Normally, the complexity function measures only the number of comparisons, since the number of other operations is at most a constant factor of the number of comparisons. There are two main cases whose complexity we will consider: the worst case and the average case. In studying the average case, we make the probabilistic assumption that all the n! permutations.

Here is the table of the complexity of various sorting algorithms.

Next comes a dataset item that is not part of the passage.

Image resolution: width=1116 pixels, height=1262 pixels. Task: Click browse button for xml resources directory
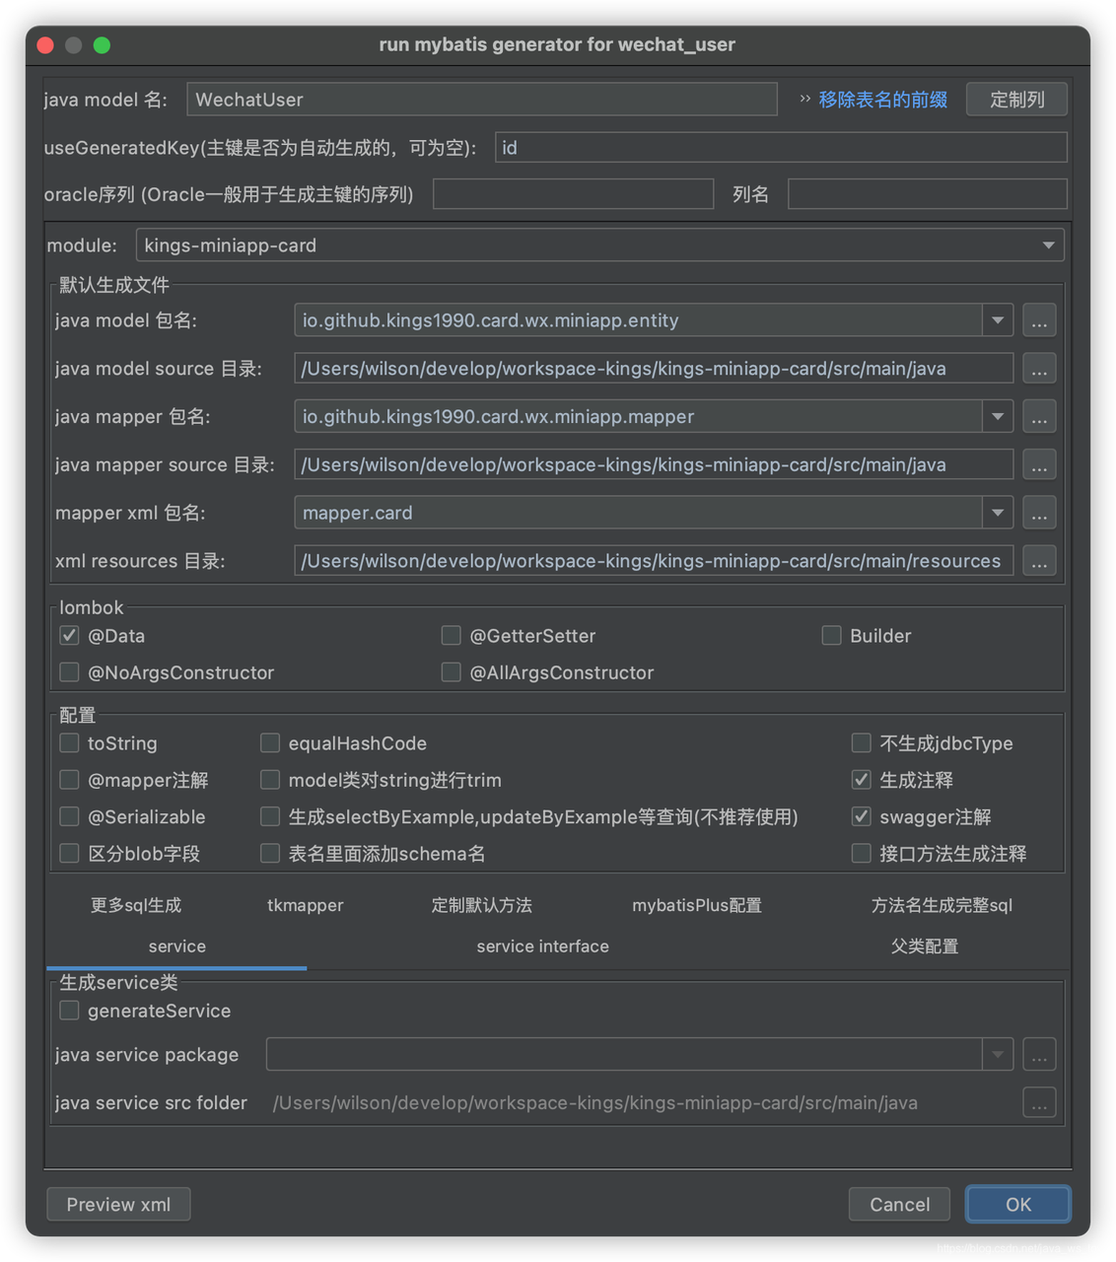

Classification of Sorting Techniques

1. Internal Sorting: In this, no communication with secondary memory is required during the sorting process; this means a fast sorting operation. It refers to the sorting operation performed over a list that is stored in primary memory. This is so because all operations can be done within the memory, that is, internally. The complete data (list of elements) and the program (which implements the algorithm) reside in the memory. The result is also stored in the main memory. The time requires reading or write not considered to be significant in evaluating the performance of the internal sorting method. It is applied when the entire collection of data to be sorted is small enough that the sorting takes place within main memory.
2. External Sorting: External sorting refers to the sorting operation performed when a list, stored in a file, is accommodated in secondary memory (for instance, hard disks). For actual sorting purposes, a small portion of data may be copied into main memory, but complete data never resides in the main memory. Due to copying in and copying out data to and from the secondary storage device, external sorting is a time-consuming process. External sorting is required when the data being sorted does not fit into the main memory of a computing device (usually RAM) and a slower kind of memory.
3. Stable Sorting: A sorting algorithm is said to be stable if it does not exchange the relative positions of items with equal keys. More formally, a sorting algorithm is stable if, for any two elements a and b with equal keys, a precedes b after the sorting if and only if a precedes b before the sorting. Stable sorting algorithms maintain the relative order of records with equal keys (i.e., sort key values). Bubble sort and merge sort are examples of stable sorting.
4. Comparison-Based Sorting: A sorting algorithm is called comparison-based if the logic of the sorting consists of a comparison operation between two elements. The comparison is made between the keys, which can be either the data element itself or any other value associated with it. Such algorithms determine the relative order of any two elements a_i and a_j by performing one of the following tests: a_i < a_j, a_i > a_j, a_i = a_j, a_i <= a_j, a_i >= a_j. For instance, insertion sort, merge sort, heap sort, and quick sort are all comparison sorts because at some step they determine the place of an element by comparing it with other elements. Some of the most well-known sorting algorithms that are comparison-based are quick sort, Heap sort, Insertion sort, Bubble sort, Selection sort, Shell sort, Merge sort, etc.
5. In-place Sorting: In-place sorting refers to sorting methods that do not use any additional space for the storage of input data elements, i.e. sorting is done by rearranging the elements within the input array itself. Actually, in-place sorting algorithms are a type of in-place algorithm, which transforms a data structure using a small, constant amount of extra storage space. The input is usually overwritten by the output as the algorithm executes. An algorithm that is not in-place is sometimes called not-in-place or out-of-place. Examples of sorting algorithms that are in-place are: Selection, Insertion, Heap, Shell, bubble sort, etc. Quick Sort is commonly described as an in-place algorithm.
6. Non-Comparison-Based Sorting: It uses any property of the element itself to organise the list. A non-comparison sorting method sorts data by means other than comparing two elements. Examples of such sorting methods are counting sort, radix sort and bucket sort.